What you should do
Reproduce exactly, from the data that follows, the line with "How do I perform: Add", the line with "Given: Select the Donut chart visual", and every line that lies between them.

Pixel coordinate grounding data
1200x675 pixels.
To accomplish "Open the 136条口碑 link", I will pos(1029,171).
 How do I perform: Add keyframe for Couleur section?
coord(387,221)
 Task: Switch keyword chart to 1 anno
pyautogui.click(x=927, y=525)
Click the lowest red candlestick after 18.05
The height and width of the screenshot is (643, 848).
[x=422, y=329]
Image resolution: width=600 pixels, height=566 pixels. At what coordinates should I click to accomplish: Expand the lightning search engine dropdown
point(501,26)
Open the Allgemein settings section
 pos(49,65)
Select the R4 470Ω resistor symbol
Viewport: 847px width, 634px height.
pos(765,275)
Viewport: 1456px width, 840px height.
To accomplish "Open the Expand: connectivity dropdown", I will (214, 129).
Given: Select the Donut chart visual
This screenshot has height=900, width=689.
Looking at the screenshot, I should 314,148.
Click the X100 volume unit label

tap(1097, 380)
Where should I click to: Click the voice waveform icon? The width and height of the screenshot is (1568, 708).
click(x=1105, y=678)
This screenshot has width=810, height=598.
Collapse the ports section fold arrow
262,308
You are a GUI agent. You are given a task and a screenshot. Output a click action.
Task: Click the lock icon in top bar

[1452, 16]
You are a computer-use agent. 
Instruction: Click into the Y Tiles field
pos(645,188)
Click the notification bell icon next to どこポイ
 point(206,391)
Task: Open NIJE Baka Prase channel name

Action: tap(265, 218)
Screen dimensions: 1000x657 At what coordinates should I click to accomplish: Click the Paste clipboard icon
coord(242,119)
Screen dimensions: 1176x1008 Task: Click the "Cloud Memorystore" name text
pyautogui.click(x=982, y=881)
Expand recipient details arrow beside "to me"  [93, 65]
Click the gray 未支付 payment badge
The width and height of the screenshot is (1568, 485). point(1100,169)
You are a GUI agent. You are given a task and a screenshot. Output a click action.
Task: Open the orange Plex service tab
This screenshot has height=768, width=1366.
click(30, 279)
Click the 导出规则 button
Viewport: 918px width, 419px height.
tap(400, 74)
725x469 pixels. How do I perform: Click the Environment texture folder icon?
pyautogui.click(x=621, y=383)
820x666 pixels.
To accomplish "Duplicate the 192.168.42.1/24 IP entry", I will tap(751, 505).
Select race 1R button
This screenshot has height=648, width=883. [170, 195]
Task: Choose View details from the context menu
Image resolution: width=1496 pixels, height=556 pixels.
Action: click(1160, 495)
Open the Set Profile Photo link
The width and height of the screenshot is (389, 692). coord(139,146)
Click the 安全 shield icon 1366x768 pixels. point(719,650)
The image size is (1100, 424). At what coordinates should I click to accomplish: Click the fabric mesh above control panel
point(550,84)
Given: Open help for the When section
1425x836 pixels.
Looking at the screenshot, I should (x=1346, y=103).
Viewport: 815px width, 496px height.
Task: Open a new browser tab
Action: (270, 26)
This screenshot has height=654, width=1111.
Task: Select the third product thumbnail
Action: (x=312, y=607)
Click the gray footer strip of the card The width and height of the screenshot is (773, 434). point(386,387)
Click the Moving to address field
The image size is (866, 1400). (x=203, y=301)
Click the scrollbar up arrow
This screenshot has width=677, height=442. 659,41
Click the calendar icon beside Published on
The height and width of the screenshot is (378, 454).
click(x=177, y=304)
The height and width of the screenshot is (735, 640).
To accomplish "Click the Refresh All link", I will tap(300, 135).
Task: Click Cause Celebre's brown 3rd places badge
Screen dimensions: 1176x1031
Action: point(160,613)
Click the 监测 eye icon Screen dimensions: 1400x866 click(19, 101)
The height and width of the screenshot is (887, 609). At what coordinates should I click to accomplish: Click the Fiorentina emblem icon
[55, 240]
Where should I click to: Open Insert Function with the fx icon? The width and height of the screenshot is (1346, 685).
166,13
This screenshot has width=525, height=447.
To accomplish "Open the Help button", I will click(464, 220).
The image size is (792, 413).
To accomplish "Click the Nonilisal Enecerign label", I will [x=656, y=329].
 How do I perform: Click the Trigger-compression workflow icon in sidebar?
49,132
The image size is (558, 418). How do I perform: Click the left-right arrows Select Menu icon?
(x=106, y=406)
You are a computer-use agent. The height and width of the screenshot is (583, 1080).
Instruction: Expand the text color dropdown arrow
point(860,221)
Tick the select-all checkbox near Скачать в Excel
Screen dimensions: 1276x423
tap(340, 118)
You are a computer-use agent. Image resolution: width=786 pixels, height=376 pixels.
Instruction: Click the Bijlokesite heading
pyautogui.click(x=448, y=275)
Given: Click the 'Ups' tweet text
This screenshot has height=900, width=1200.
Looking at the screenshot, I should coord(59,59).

Answer to this problem
 How do I perform: Add keyframe for Couleur section?
coord(387,221)
 Task: Switch keyword chart to 1 anno
pyautogui.click(x=927, y=525)
Click the lowest red candlestick after 18.05
The height and width of the screenshot is (643, 848).
[x=422, y=329]
Image resolution: width=600 pixels, height=566 pixels. At what coordinates should I click to accomplish: Expand the lightning search engine dropdown
point(501,26)
Open the Allgemein settings section
 pos(49,65)
Select the R4 470Ω resistor symbol
Viewport: 847px width, 634px height.
pos(765,275)
Viewport: 1456px width, 840px height.
To accomplish "Open the Expand: connectivity dropdown", I will (214, 129).
Given: Select the Donut chart visual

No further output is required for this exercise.